MAIN QUOTE$quote=Steve Jobs

Breaking News

Parpol dan Moral Kepala Daerah

Oleh Budi P. Hatees
Dipublikasi di Radar Lampung edisi Kamis, 06 Mei 2010

PELAJARAN dari proses demokrasi di negeri ini selama reformasi bergulir, jangan pernah bicara moral di pentas politik. Karena moral bukan tujuan utama dari politik. Tujuan politik adalah merebut kekuasaan dengan segala cara bisa dilakukan (termasuk menegasikan moral). Ada perbedaan mencolok antara moral dan tujuan politik. Keduanya tidak punya titik temu yang dapat melegakan hati.


Tapi berbeda bagi Menteri Dalam Negeri Gamawan Fauzi. Di pentas politik dengan segala kegiatan untuk merebut kekuasaan, urusan moral tidak boleh dikesampingkan. Moral adalah urusan vital sekaligus subtansial. Sebab itu, seseorang yang ingin berkuasa secara politik—melalui jalur pemilihan kepala daerah khususnya—haruslah tidak cacat moral.

***

GAMAWAN Fauzi mengusul syarat moral itu diakomodasi sebagai salah satu pasal dalam revisi Undang-Undang Nomor 32 Tahun 2004 tentang Pemerintahan Daerah. Bahkan, Gamawan mendefinisikan tidak cacat moral sebagai tidak pernah berzina. Defesini yang sangat longgar dan kuat dipengaruhi subyektivitas.

Tapi, kalau lebih dipahami riwayat kemunculan persyaratan moral ini, jelaslah ditujukan untuk meredam rencana artis menjadi kepala daerah. Sebutlah Julia Perez, artis yang menjadi ikon pemakaian kondom di negeri ini. Artis yang acap mempertontonkan lekak-likuk tubuhnya di hadapan public. Artis yang gambar vulgarnya menyebar di dunia virtual internet. Lalu nama Maria Eva, artis yang pernah tersandung kasus film porno dengan seorang politisi. Begitu juga Ayu Azhari, yang menjadi ikon awal dari tidak ketatnya urusan moral di dunia selebritas kita.

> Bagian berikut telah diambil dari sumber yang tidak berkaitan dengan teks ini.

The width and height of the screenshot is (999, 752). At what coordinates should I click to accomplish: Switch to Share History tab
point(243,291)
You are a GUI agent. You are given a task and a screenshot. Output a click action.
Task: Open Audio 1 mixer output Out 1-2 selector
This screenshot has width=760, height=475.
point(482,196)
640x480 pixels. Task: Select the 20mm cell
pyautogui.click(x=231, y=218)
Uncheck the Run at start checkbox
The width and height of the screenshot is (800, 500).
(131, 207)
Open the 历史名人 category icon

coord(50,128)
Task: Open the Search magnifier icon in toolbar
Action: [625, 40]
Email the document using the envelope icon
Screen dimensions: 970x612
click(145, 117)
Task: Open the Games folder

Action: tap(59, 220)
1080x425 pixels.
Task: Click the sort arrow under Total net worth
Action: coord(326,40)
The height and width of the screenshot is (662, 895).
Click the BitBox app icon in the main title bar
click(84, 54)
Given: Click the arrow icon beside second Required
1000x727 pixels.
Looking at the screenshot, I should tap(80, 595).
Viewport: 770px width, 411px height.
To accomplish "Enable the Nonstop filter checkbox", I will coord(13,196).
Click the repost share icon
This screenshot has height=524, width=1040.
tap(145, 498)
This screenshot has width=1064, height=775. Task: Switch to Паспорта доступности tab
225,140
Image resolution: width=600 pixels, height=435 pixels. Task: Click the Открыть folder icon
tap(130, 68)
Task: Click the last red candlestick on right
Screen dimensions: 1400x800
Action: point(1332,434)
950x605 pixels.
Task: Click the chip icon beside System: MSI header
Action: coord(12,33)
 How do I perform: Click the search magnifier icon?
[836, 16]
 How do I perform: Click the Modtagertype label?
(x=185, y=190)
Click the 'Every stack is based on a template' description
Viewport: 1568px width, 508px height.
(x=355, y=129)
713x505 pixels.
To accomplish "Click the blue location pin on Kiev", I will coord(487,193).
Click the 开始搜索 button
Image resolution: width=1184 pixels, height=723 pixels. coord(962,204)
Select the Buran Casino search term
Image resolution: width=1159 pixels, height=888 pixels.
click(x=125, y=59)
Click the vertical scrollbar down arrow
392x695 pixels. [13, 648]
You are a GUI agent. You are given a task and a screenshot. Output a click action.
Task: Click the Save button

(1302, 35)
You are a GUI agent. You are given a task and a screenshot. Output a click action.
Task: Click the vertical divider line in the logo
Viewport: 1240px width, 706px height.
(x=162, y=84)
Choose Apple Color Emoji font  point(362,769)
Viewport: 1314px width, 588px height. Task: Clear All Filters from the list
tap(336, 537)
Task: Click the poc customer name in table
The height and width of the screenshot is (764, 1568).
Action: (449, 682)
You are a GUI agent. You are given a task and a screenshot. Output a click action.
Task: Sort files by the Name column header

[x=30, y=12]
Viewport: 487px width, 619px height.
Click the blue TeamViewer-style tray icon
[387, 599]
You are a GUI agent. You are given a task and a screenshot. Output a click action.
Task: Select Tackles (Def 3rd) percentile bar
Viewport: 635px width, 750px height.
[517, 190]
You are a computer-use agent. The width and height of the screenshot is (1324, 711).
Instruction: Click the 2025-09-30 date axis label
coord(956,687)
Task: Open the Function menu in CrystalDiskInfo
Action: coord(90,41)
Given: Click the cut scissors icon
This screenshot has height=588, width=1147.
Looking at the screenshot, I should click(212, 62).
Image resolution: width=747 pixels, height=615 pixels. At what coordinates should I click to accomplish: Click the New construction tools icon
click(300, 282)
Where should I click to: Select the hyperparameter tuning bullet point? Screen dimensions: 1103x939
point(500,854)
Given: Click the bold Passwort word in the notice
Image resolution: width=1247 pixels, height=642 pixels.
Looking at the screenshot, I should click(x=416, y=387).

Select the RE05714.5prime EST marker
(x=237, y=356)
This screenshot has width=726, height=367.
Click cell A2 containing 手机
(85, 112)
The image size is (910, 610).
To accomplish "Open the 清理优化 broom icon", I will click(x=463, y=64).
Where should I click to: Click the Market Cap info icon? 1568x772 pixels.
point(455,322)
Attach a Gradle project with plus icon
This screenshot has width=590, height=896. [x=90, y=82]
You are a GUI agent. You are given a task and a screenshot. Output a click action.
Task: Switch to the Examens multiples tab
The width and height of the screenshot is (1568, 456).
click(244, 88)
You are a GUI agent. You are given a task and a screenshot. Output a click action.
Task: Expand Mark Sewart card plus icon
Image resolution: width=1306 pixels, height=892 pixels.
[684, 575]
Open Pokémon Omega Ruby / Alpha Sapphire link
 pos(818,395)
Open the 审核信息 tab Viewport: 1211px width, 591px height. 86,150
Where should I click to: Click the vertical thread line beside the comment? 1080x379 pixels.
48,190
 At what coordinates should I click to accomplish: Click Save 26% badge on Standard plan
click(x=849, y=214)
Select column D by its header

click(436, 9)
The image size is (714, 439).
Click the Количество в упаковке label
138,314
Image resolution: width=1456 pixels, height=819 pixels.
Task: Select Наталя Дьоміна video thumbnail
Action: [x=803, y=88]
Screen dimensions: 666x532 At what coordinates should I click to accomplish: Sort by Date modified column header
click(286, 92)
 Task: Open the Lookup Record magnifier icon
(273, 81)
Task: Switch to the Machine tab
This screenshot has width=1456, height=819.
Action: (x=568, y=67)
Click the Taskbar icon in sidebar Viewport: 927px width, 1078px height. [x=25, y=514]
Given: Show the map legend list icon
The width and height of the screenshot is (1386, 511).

Tiga nama artis itu muncul dalam hiruk-pikuk pilkada di sejumlah daerah. Kehadiran mereka di pentas politik, tidak muncul begitu saja. Nama mereka lahir karena didukung oleh partai-partai politik, entitas yang selama ini sangat mengandalkan popularitas para selebritis untuk mendulang suara.

Ketenaran para selebritis memang akhirnya membawa sukses menaikkan famor partai politik di mata masyarakat. Calon kepala daerah dari kalangan selebritis mampu memenangi persaingan perebutan pemimpin politik di daerah. Nama seperti Dede Yusuf, dan Rano Karno bisa menjadi contoh bagus, karena kedua selebritis ini pun memiliki citra bagus di mata public.

Baik Dede Yusuf maupun Rano Karno lebih dikenal public sebagai artis yang punya dedikasi luar biasa terhadap perkembangan dunia hiburan di tanah air dengan mengandalkan kapasitas dan moralitas. Ketika mereka mencalonkan diri sebagai calon kepala daerah, ingatan public tentang kapasitas mereka masih lekat, dan wajar jika kemudian memenangi pemilihan.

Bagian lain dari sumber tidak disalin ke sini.